Dell SupportAssist vulnerability affects 30 million PCs

Recently, security researchers discovered four security vulnerabilities in the BIOSConnect feature of Dell SupportAssist. These vulnerabilities allow attackers to remotely execute code in the BIOS of the affected device.

According to the official Dell website, SupportAssist software is pre-installed on most Dell devices running Windows operating system, and BIOSConnect is used to provide remote firmware updates and operating system recovery functions.

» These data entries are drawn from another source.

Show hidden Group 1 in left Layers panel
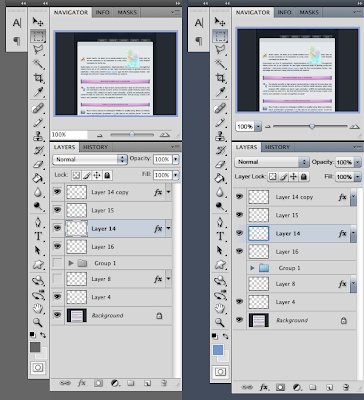[x=58, y=263]
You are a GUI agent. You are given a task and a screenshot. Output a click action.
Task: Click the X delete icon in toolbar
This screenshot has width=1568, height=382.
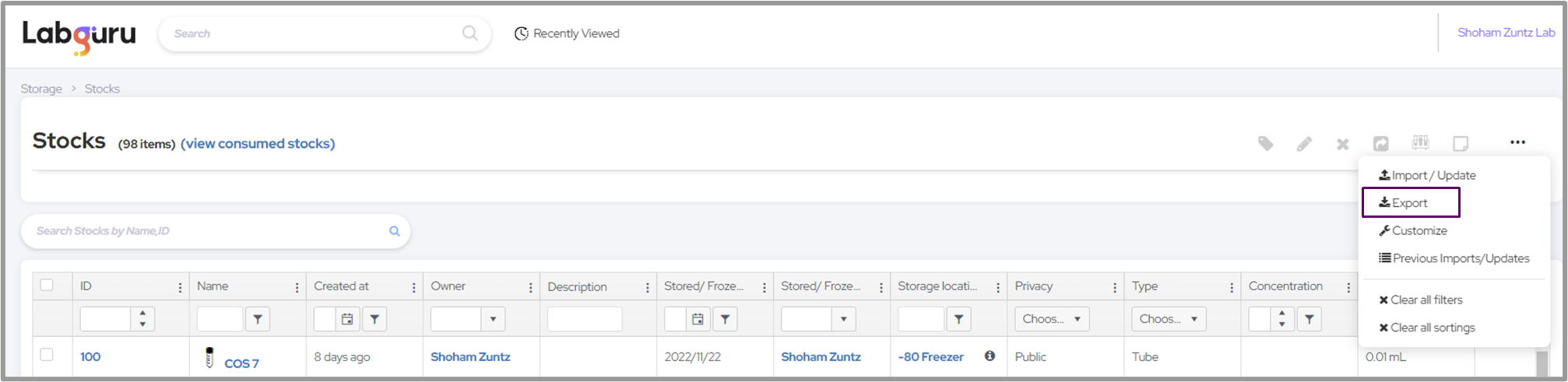(1342, 144)
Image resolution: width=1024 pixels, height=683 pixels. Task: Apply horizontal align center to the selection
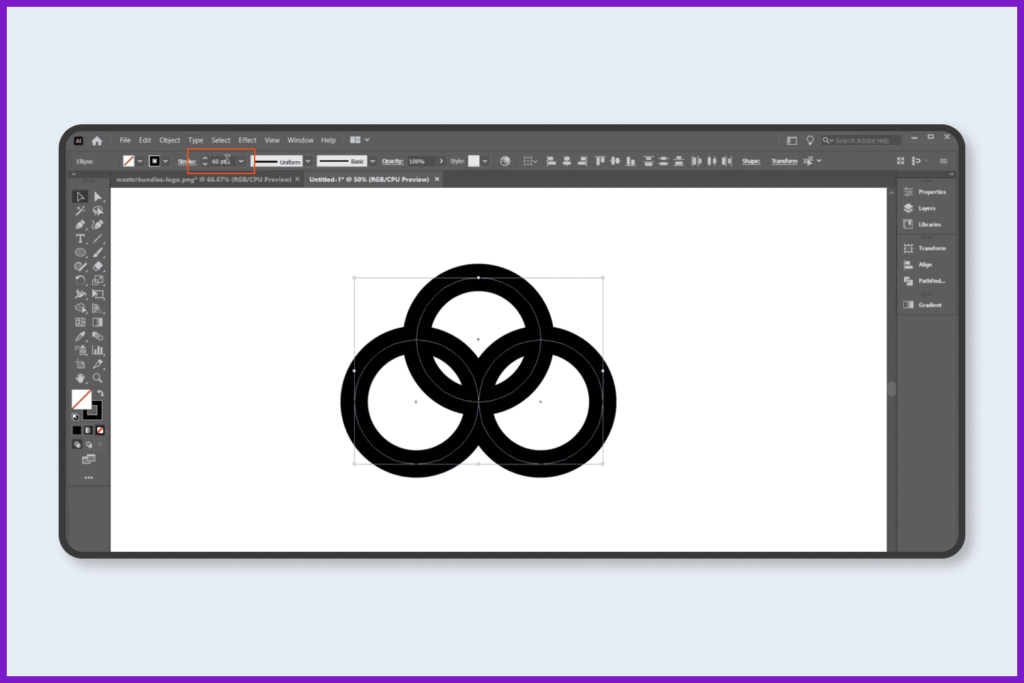tap(566, 161)
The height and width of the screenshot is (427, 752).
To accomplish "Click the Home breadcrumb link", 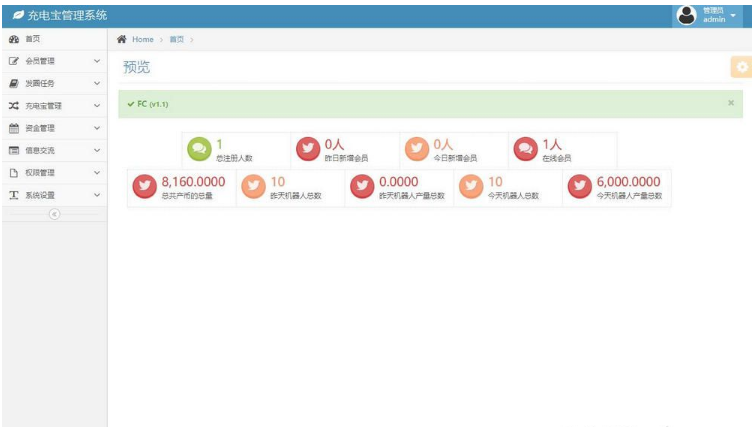I will [143, 39].
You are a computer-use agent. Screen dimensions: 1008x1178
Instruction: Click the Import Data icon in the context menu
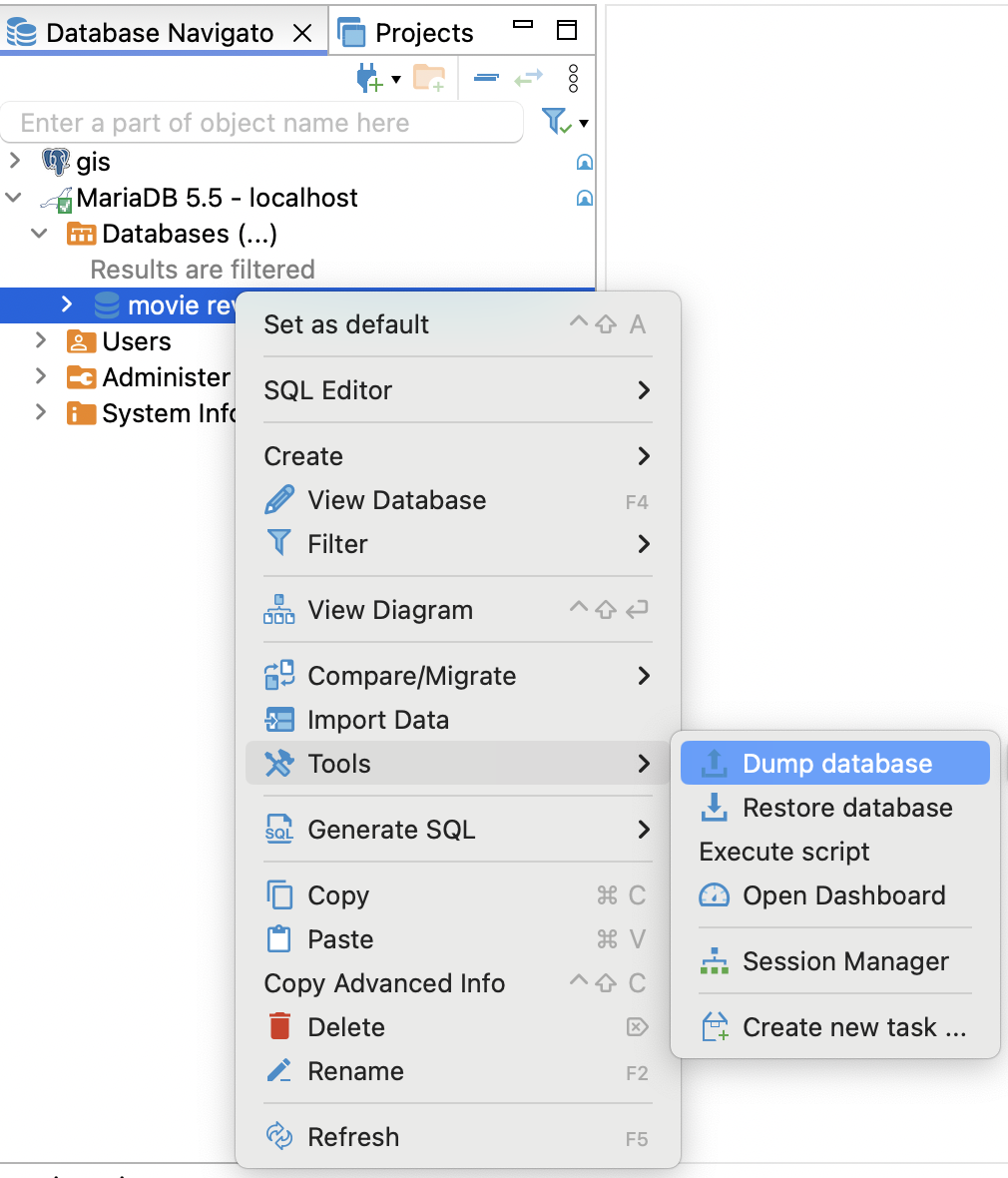coord(279,719)
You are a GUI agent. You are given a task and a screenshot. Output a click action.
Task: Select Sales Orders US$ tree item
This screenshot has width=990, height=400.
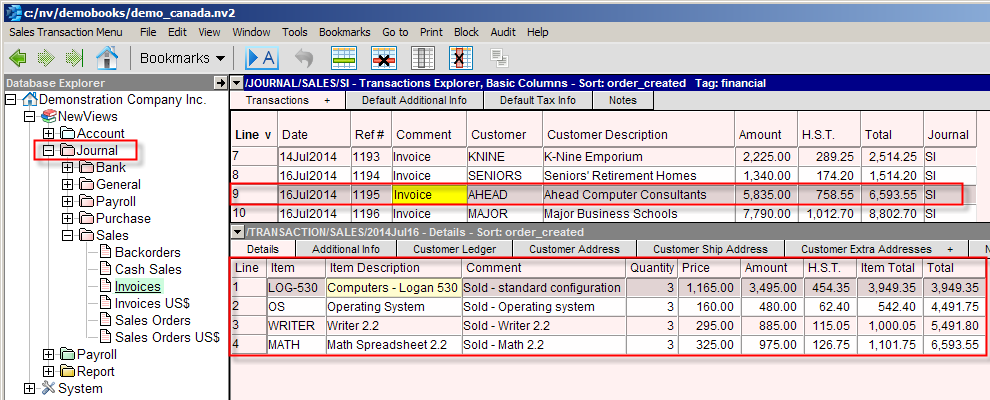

The basic CVSS score of the series of vulnerabilities discovered this time is 8.3/10, allowing remote attackers to impersonate Dell.com and control the startup process of the target device to undermine operating system-level security controls.
Eclypsium researchers said the issues discovered this time affected 129 Dell consumer and business laptops, desktops, and tablets. According to statistics, about 30 million personal devices have been affected. According to its security report, the vulnerability is divided into one vulnerability (CVE-2021-21571) that causes an insecure TLS connection from BIOS to Dell and three overflow vulnerabilities (CVE-2021-21572, CVE-2021-21573,  CVE-2021-21574).

Among the overflow vulnerabilities, two affect the operating system recovery process, and the other affects the firmware update process. And these three vulnerabilities are independent of each other, each of which can lead to arbitrary code execution in the BIOS. Currently, CVE-2021-21573 and CVE-2021-21574 have been resolved on the server-side on May 28, 2021, while the CVE-2021-21571 and CVE-2021-21572 vulnerabilities need to update the Dell client BIOS.

In addition, the researchers also recommend that users do not use BIOSConnect to update their BIOS, and users who cannot update the system immediately can disable BIOSConnect from the BIOS settings page or use Dell Command | and configure (DCC) remote system management tools.